Die letzten Worte Jesu am Kreuz

Die Evangelien berichten über die letzten Worte, die von Jesus Christus am Kreuz überliefert sind. Bekannt sind sie als die „sieben letzten Worte Jesu“, womit sieben Aussprüche gemeint sind. Aber nicht alle der überlieferten Sprüche stammen von Jesus selbst.

So ist der berühmte Ausruf von Jesus, „Mein Gott, mein Gott, warum hast du mich verlassen?“ (Mk 15,34, Mt 27,46), auf Hebräisch „Eli, eli, lema sabachthani?“, während der Kreuzigung der Anfang eines Psalms. „Jesus hat am Kreuz gebetet“, sagt der Theologe Jan-Heiner Tück, der am Institut für Systematische Theologie und Ethik an der Universität Wien lehrt, im Gespräch mit religion.ORF.at.

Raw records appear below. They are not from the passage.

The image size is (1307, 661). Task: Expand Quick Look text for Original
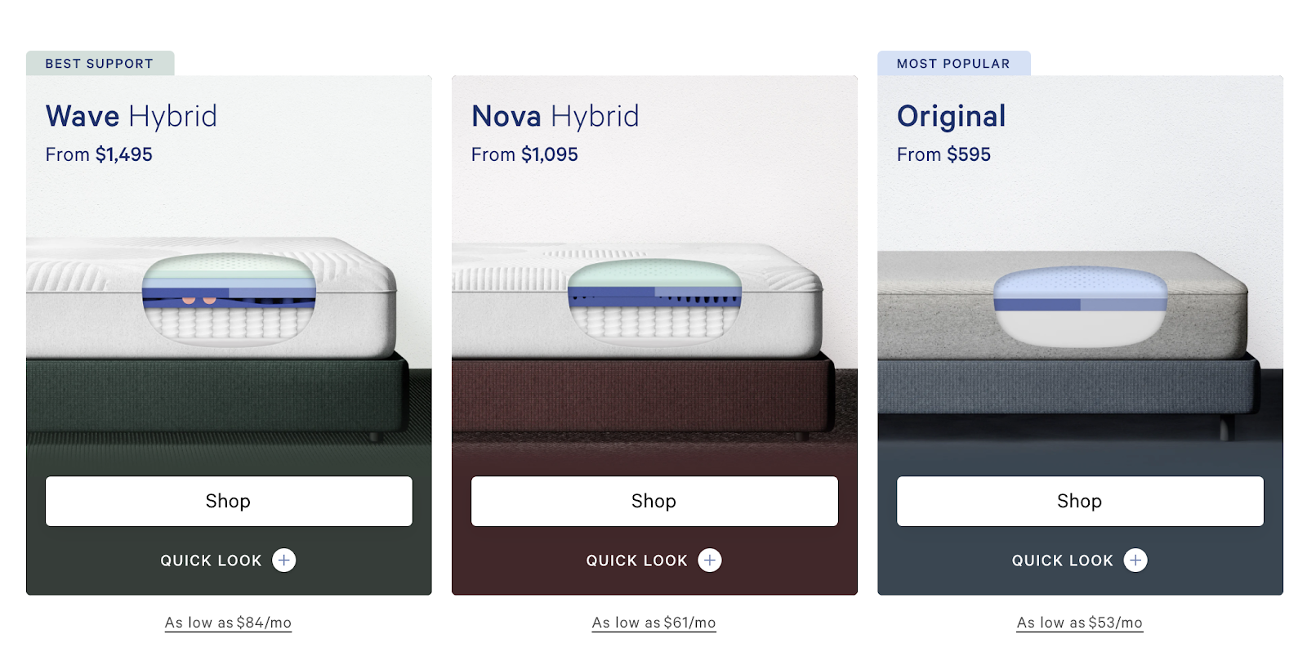coord(1062,561)
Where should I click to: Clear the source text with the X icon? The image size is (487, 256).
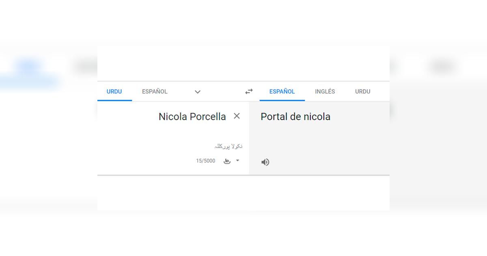237,116
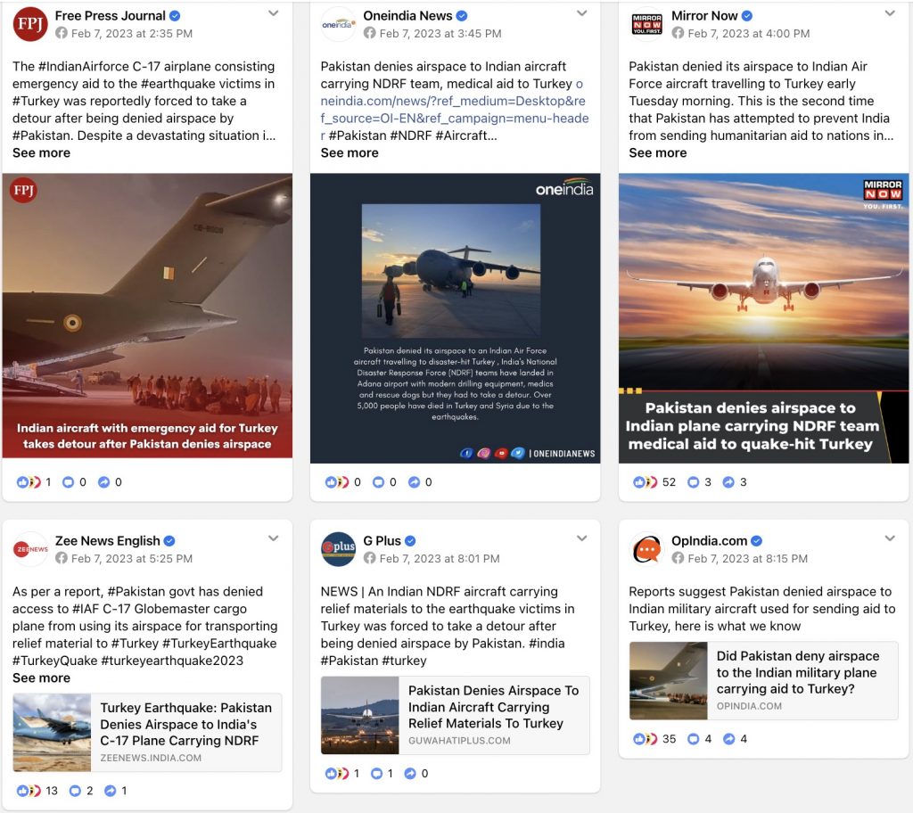Open oneindia.com URL in Oneindia News post
Image resolution: width=913 pixels, height=813 pixels.
coord(454,110)
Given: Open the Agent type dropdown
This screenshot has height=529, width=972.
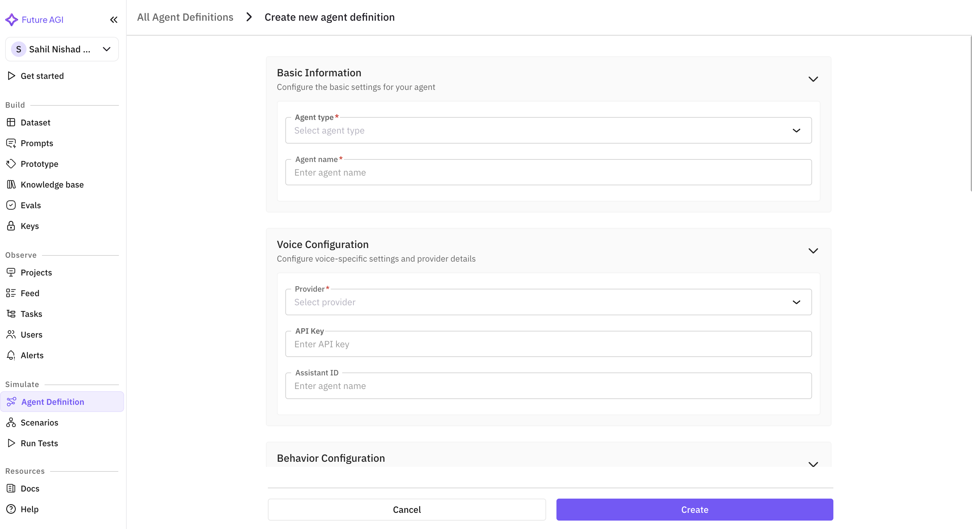Looking at the screenshot, I should coord(548,131).
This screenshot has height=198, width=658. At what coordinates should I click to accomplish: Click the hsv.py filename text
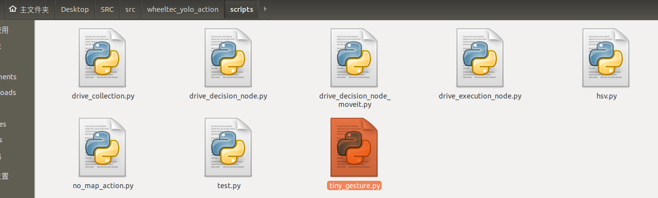[606, 96]
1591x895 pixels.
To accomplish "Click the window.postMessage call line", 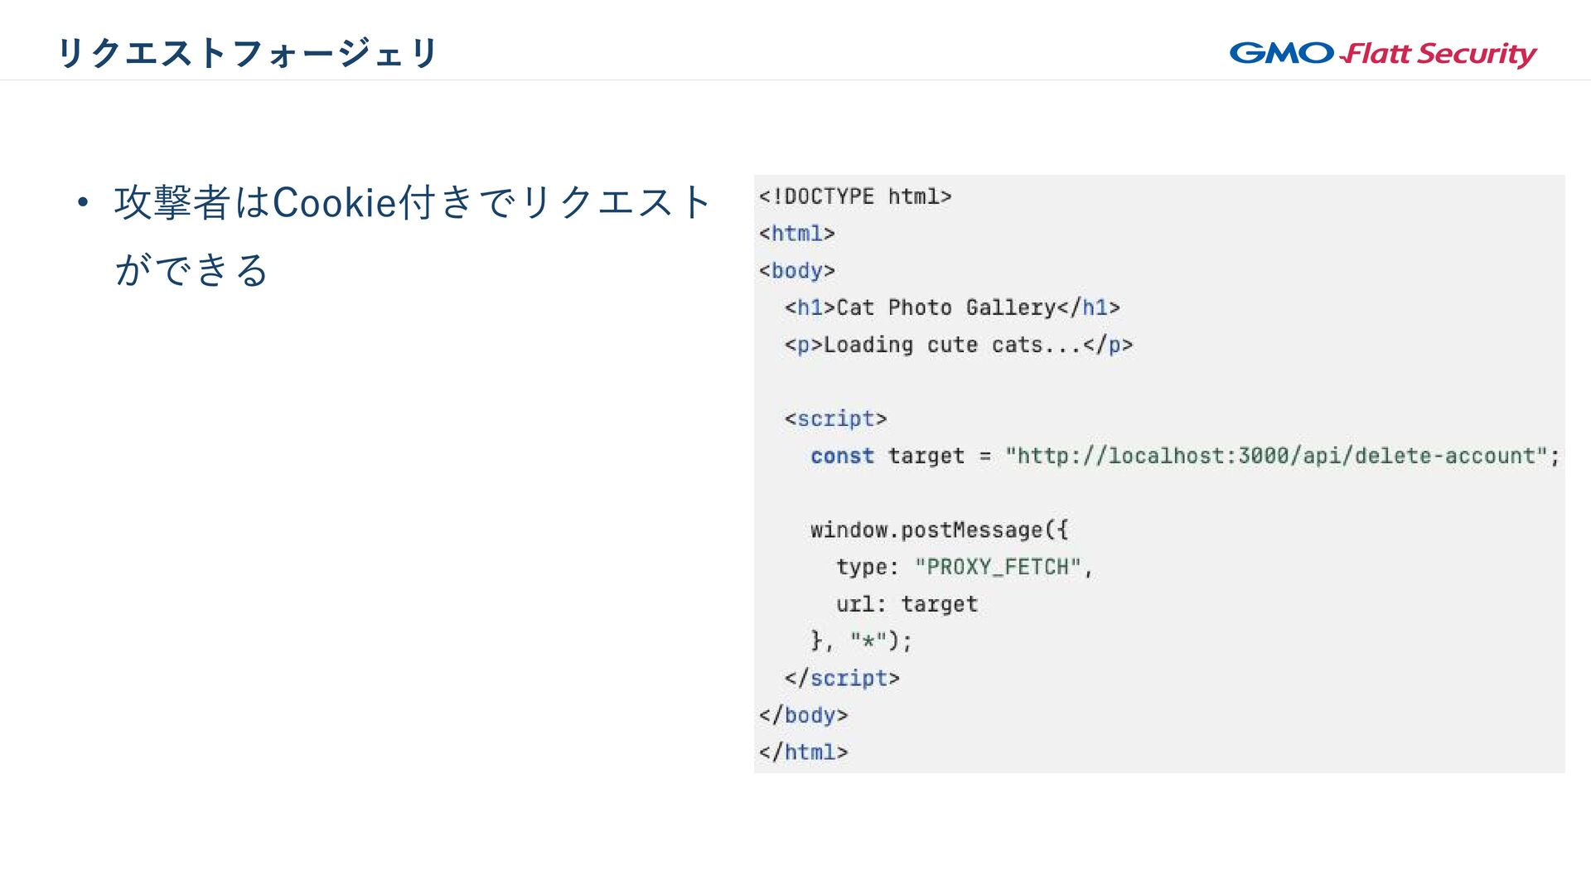I will [x=939, y=530].
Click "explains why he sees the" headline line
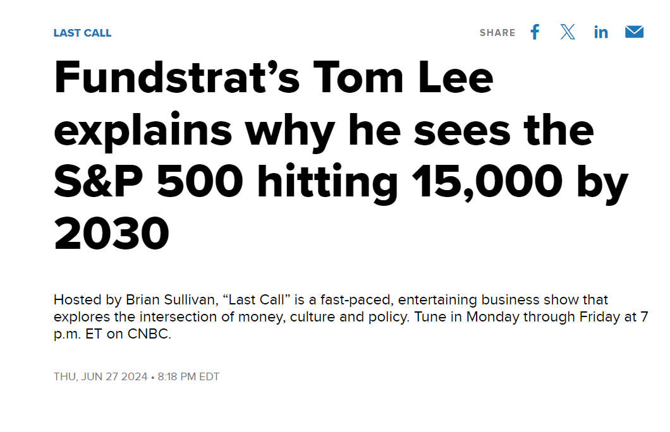The width and height of the screenshot is (670, 432). (x=324, y=130)
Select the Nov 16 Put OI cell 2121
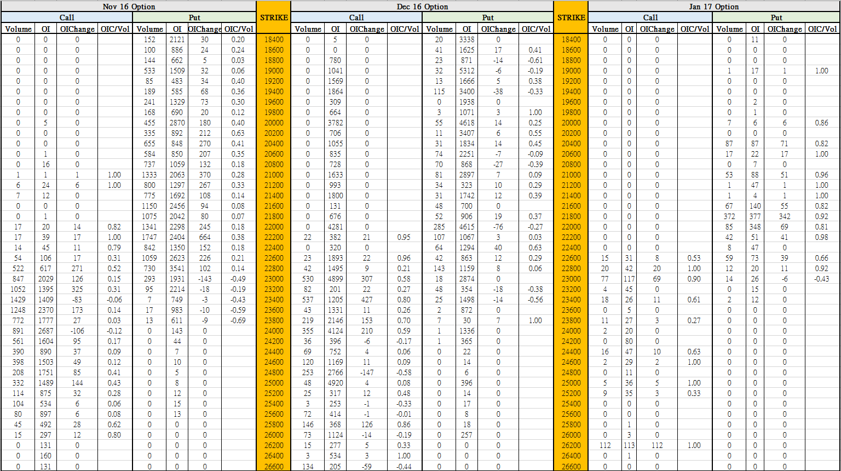 (x=177, y=39)
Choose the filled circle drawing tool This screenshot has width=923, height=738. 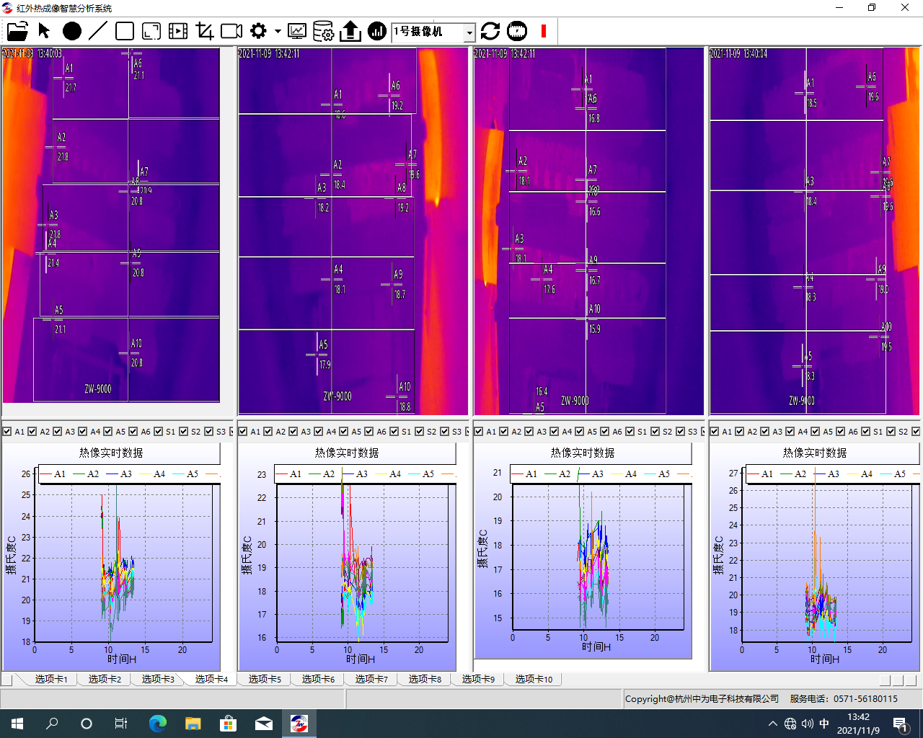coord(72,31)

Der Ausspruch steht bei Markus (Mk 15,34) und Matthäus (Mt 27,46). „In beiden Evangelien, die auf Griechisch geschrieben wurden, werden die hebräischen Worte extra hinzugefügt“ – für Tück ein Zeichen von Authentizität. Der hebräische Text schaffte es auch in die Lutherbibel.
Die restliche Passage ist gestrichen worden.